投稿日:2014年04月10日 (木) 07時12分

「破る」と「破く」

 「破る」と「破れる」とは、それぞれ他動詞と自動詞として、形態的にも意味的にも対応関係がある。また、「破る」の類義語に「破く」がある。「破く」は「破る」と「裂く」とが混交してできた語だとされる。そして、他動詞「破く」に対して自動詞「破ける」が形態的にも意味的にも対応している。
 「破る」は子どものころから使っていたが、「破く」は長じてから使うようになったと思う。いつごろだったかはっきりとは覚えていないが、大学生のころからだったかと思う。「破く」を使うときには、個人的な印象だが、ちょっと気取った感じを伴っている。ところが、「破る」の自動詞「破れる」は、これも子どものころから使っているのだが、「破く」の自動詞「破ける」も、子どものころから使っている。「破ける」の使用に当たって気取った感じはなく、俗語的な印象で使っているようだ。
 個人的な語感で、「破く」が気取った感じ、「破ける」が俗語的というのは、形態的、意味的な対応関係にあると思われる一対の語としてはアンバランスである。
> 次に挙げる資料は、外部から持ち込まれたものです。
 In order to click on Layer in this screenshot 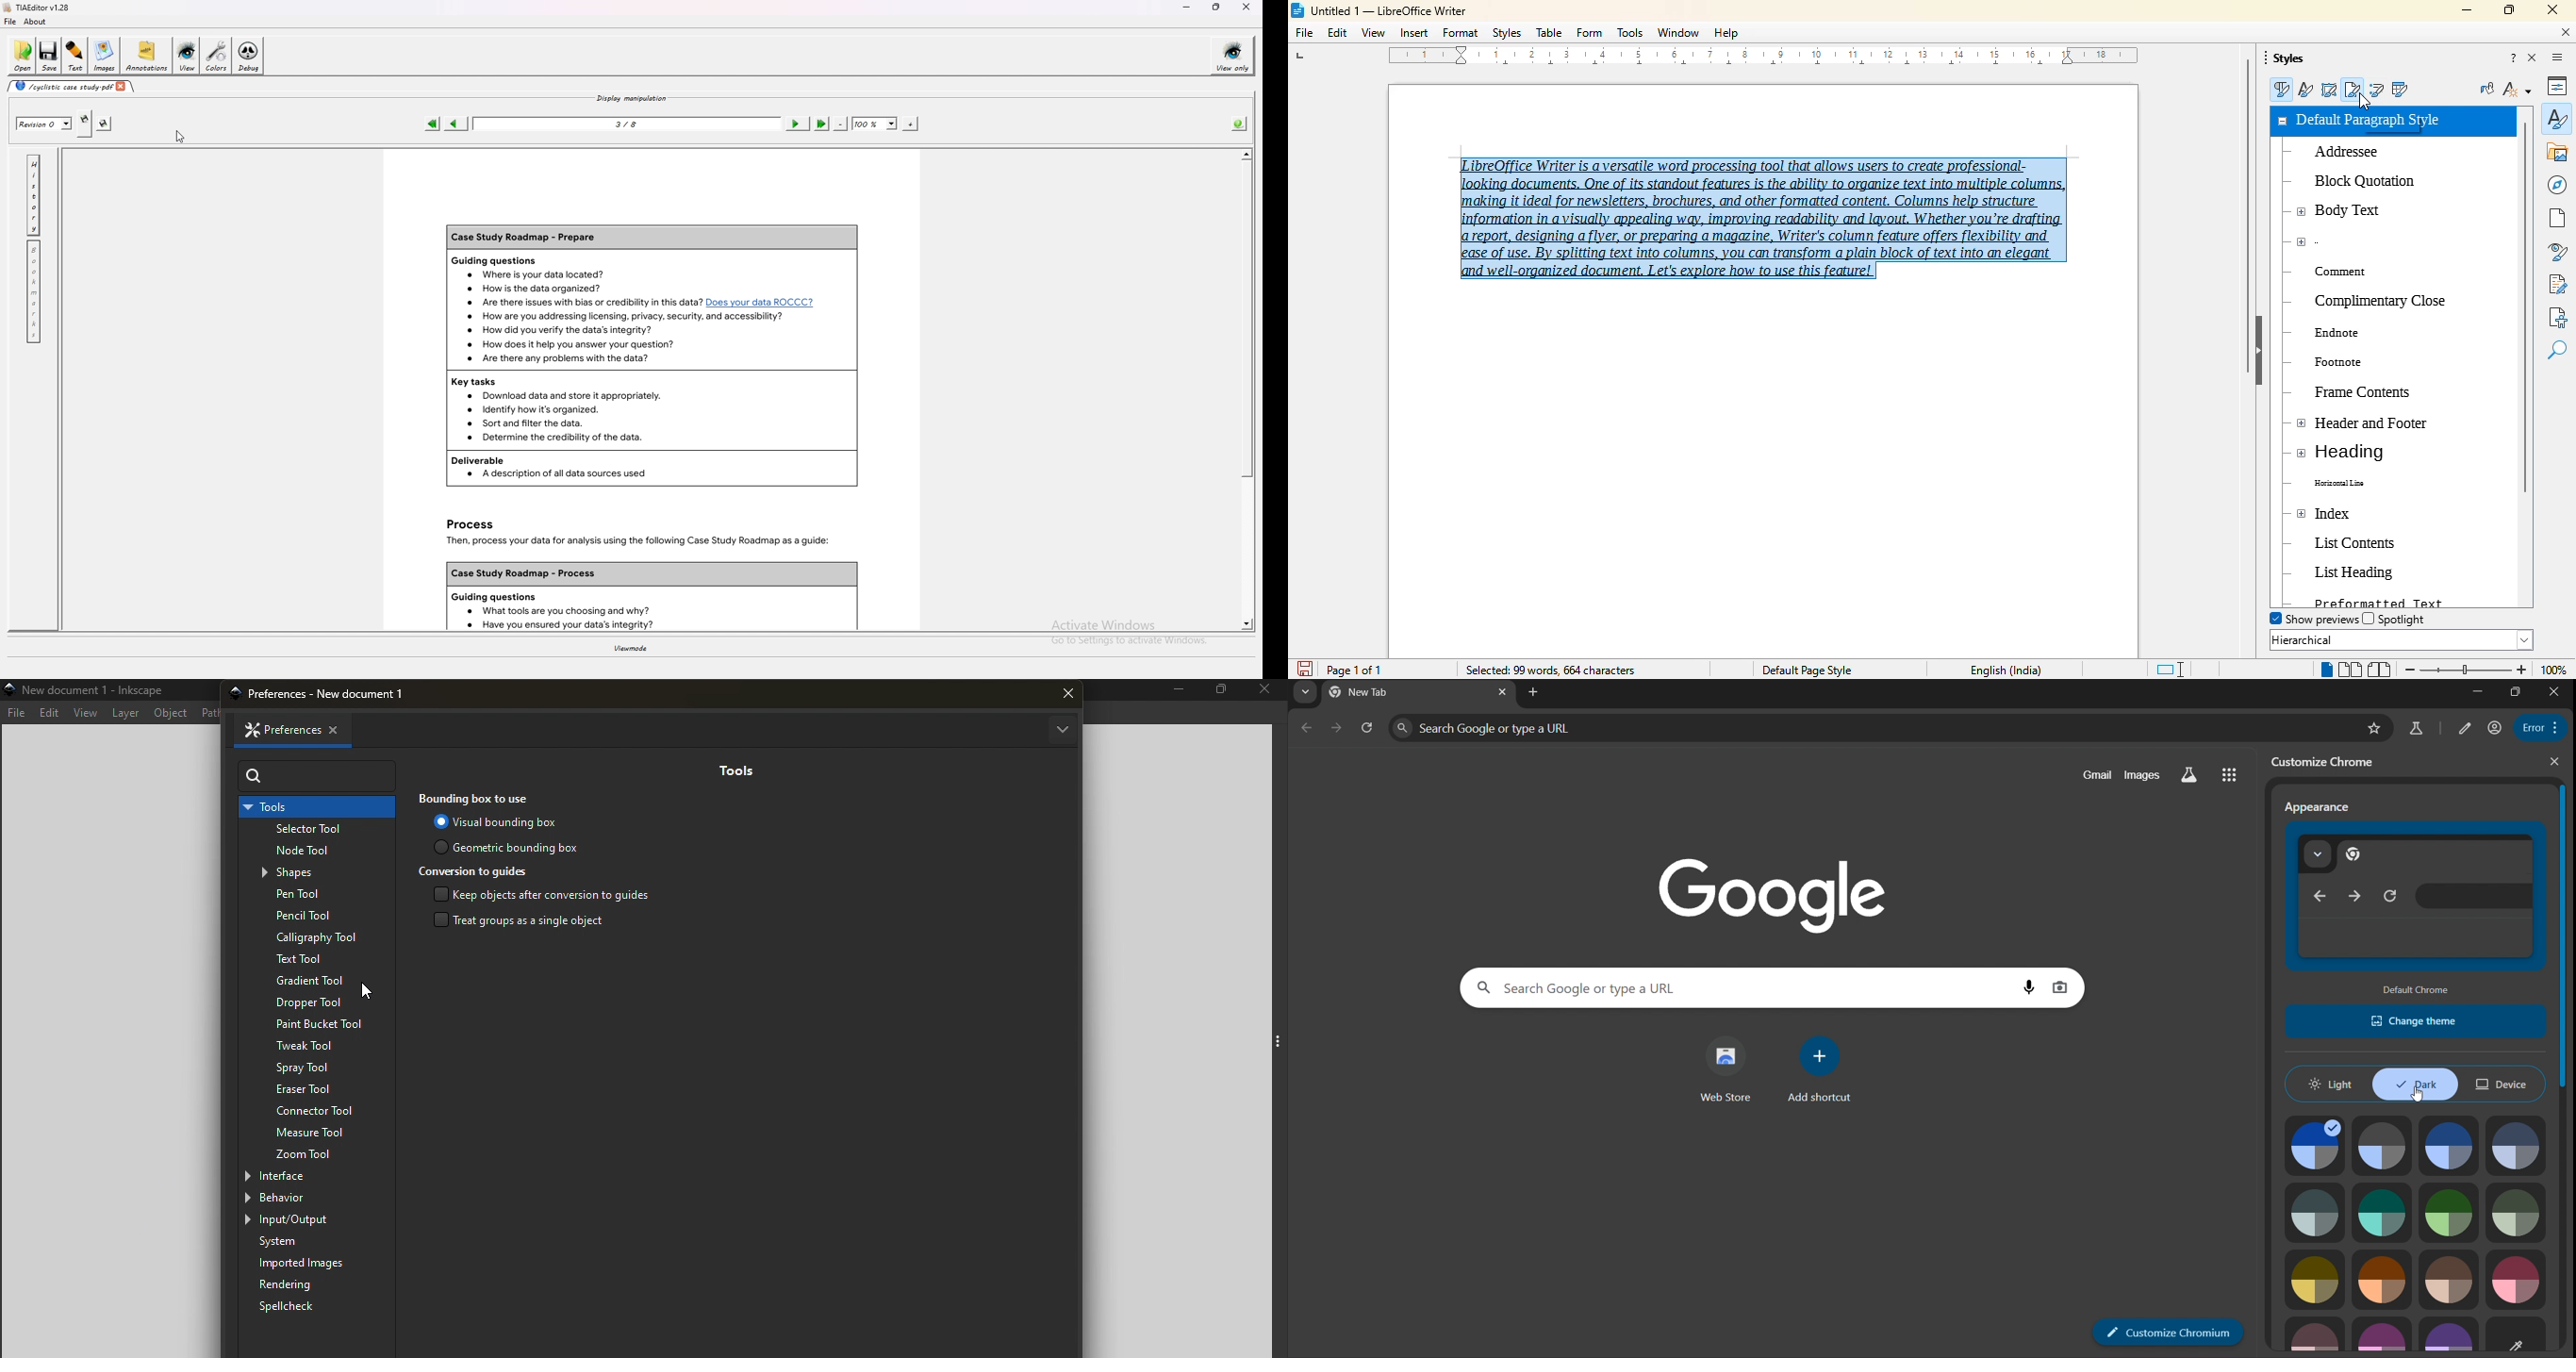, I will do `click(127, 713)`.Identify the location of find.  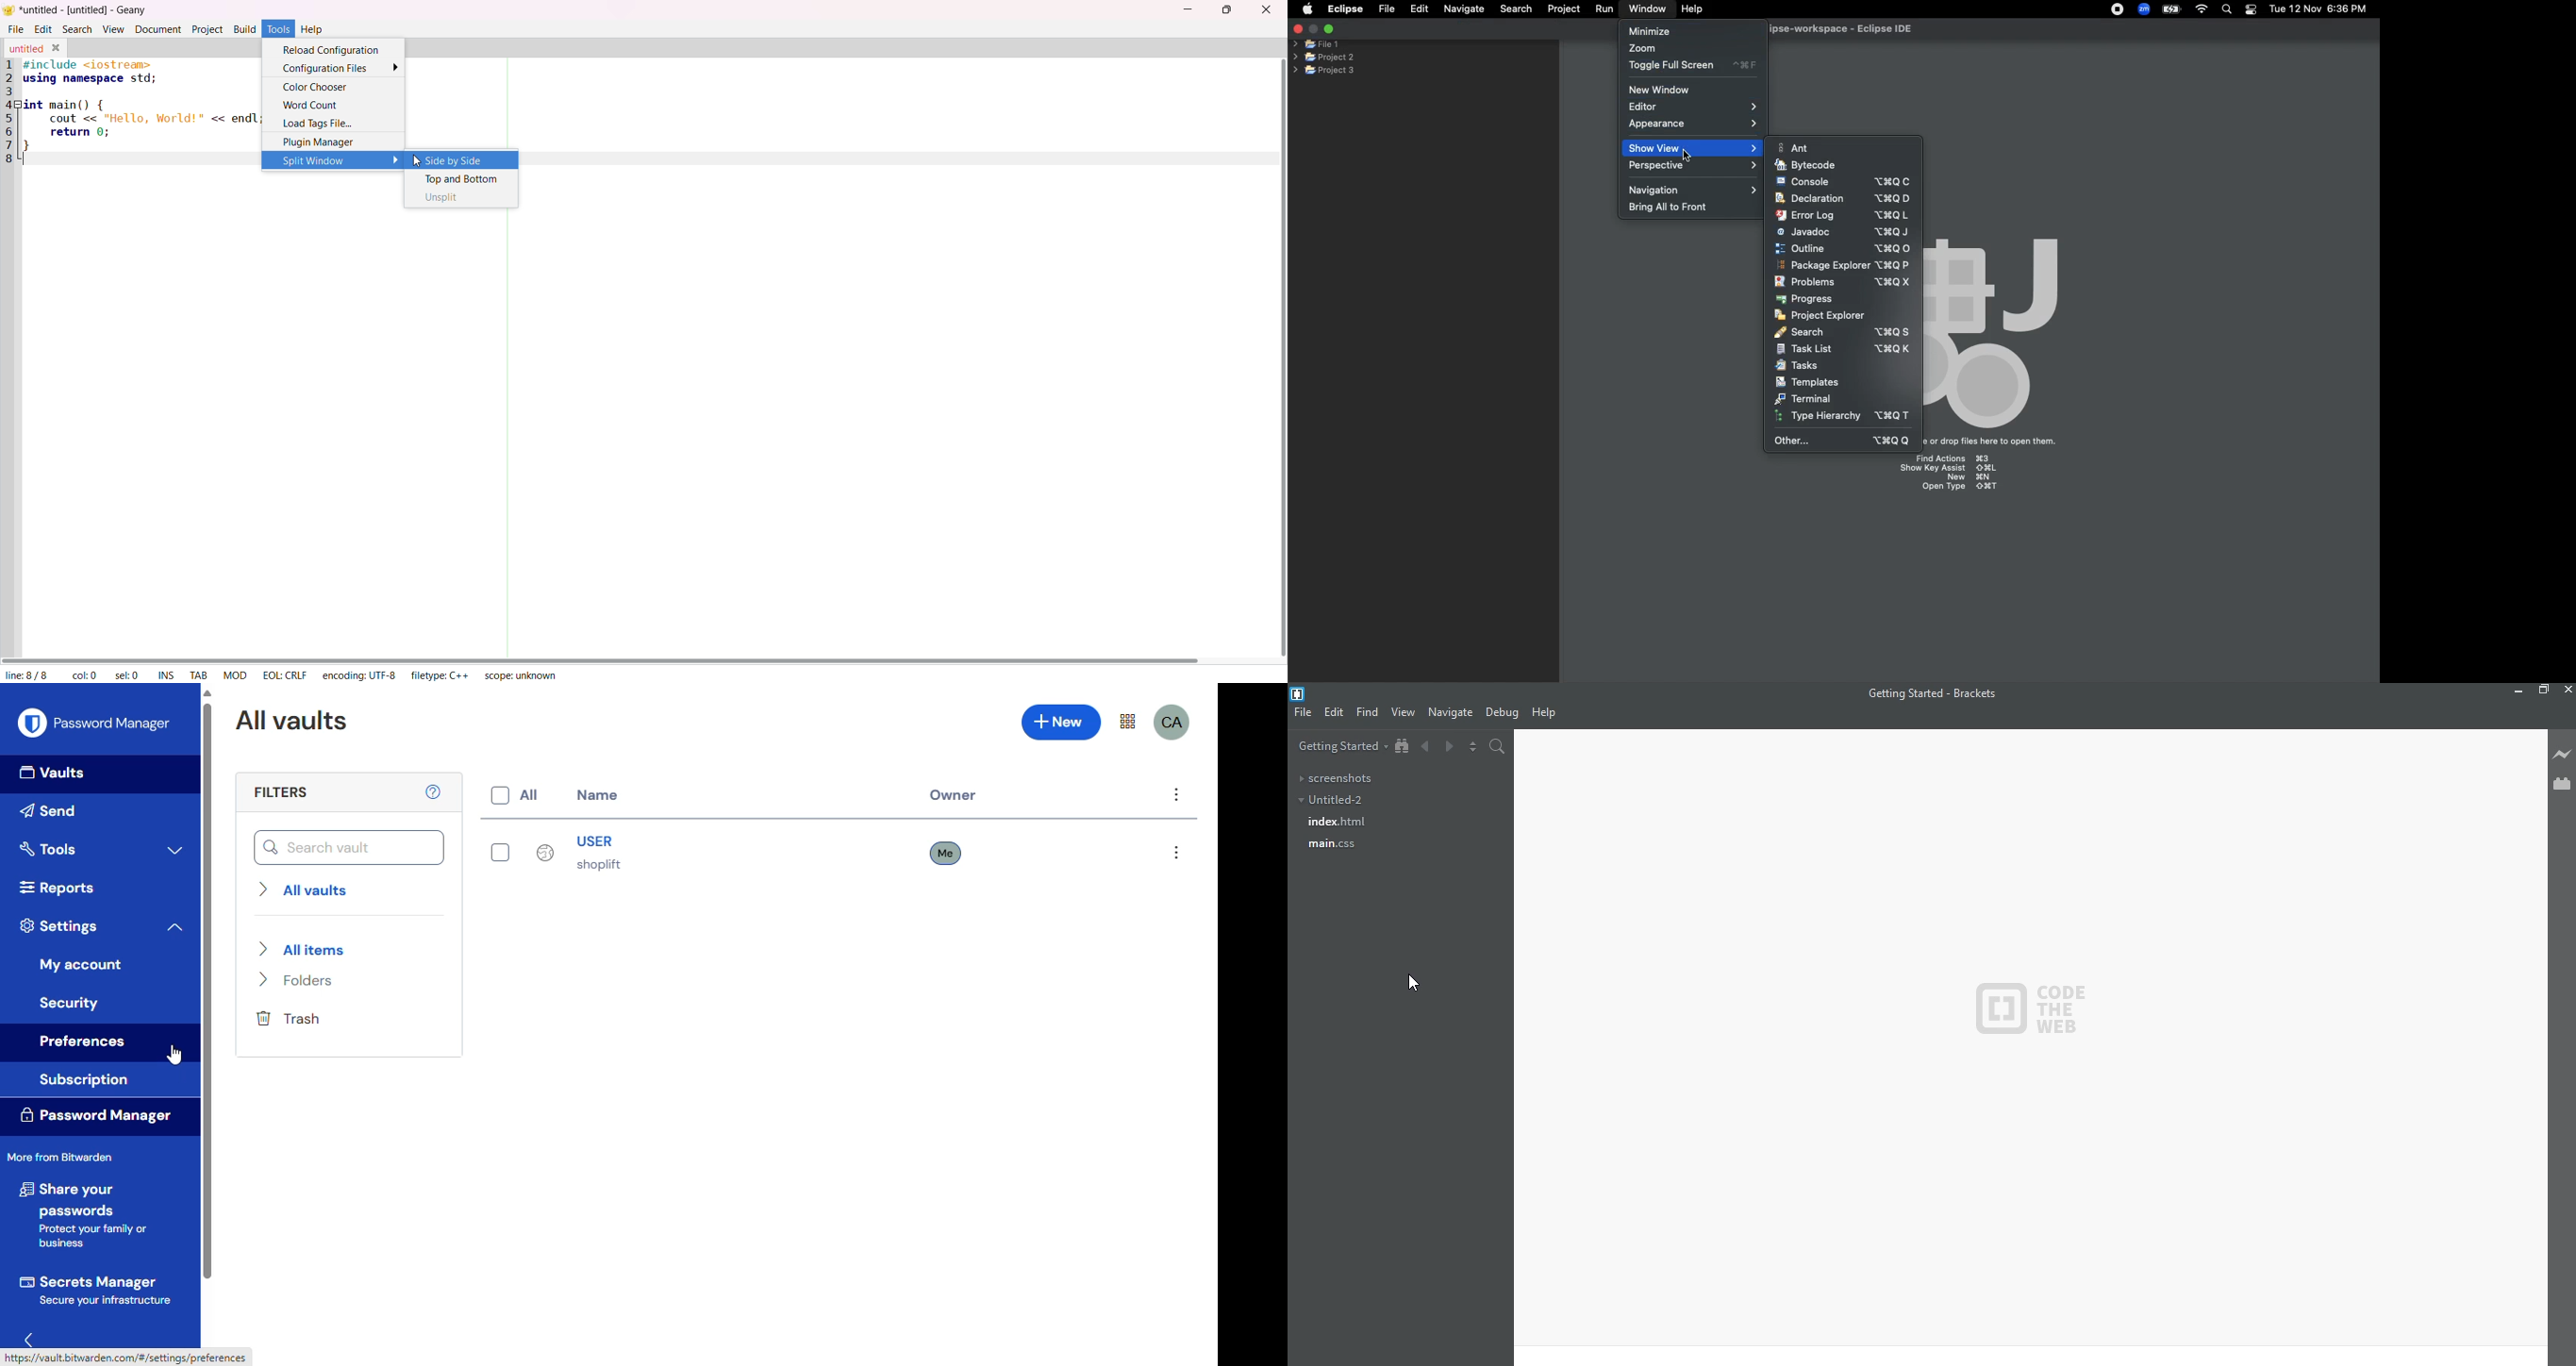
(1369, 711).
もしかしたら「破く」の使用に気取った感じを伴うのはきわめて個人的な事柄なのかもしれない。
 「破る」と「破く」、「破れる」と「破ける」は類義関係にあるのだが、それは具体的な事物に関する場合であって、抽象的な事物の場合には「破く」と「破ける」は使えない。「破る」の対象となる抽象的な事物として「約束」「おきて」などがあるが、これらには「破く」が使えない。「破れる」の対象となる抽象的な事物として「夢」「競争」「結婚」「均衡」などがある。これらには「破ける」は使えない。
 こういった使い分けは何歳のころからできるようになったのだろうか。
(2014年4月10日)

[1581]新・ことばの路地裏 第366回「最高よな。」 投稿者:小矢野哲夫

投稿日:2014年04月03日 (木) 06時04分

最高よな。

 終助詞を複合して使う例に「わね」「わよ」「わよね」「わな」「よね」「よな」などがある。動詞「行く」を例にとると、「行くわね」「行くわよ」「行くわよね」「行くわな」「行くよね」「行くよな」などとなる。形容動詞「最高」を例にとると、「最高だわね」「最高だわよ」「最高だわよね」「最高だわな」「最高だよな」「最高だよね」などとなる。ところが、形容動詞の場合、「だ」を省いて「最高よね」「最高よな」と表現することもできる。名詞の場合も「面白い映画よね」「面白い映画よな」となる。
 「最高よね」「面白い映画よね」という表現は、主に女性が使う形式だと思われるが、「最高よな」「面白い本よな」という表現は、男女ともに使う形式で、砕けた会話場面で使われるようだ。
 自分自身の使い方を振り返ってみると、「最高だよな」「面白い映画だよな」は使うと思うが、「最高よな」「面白い映画よな」という表現は、使った記憶がない。「だ」を入れないと落ち着かない気がする。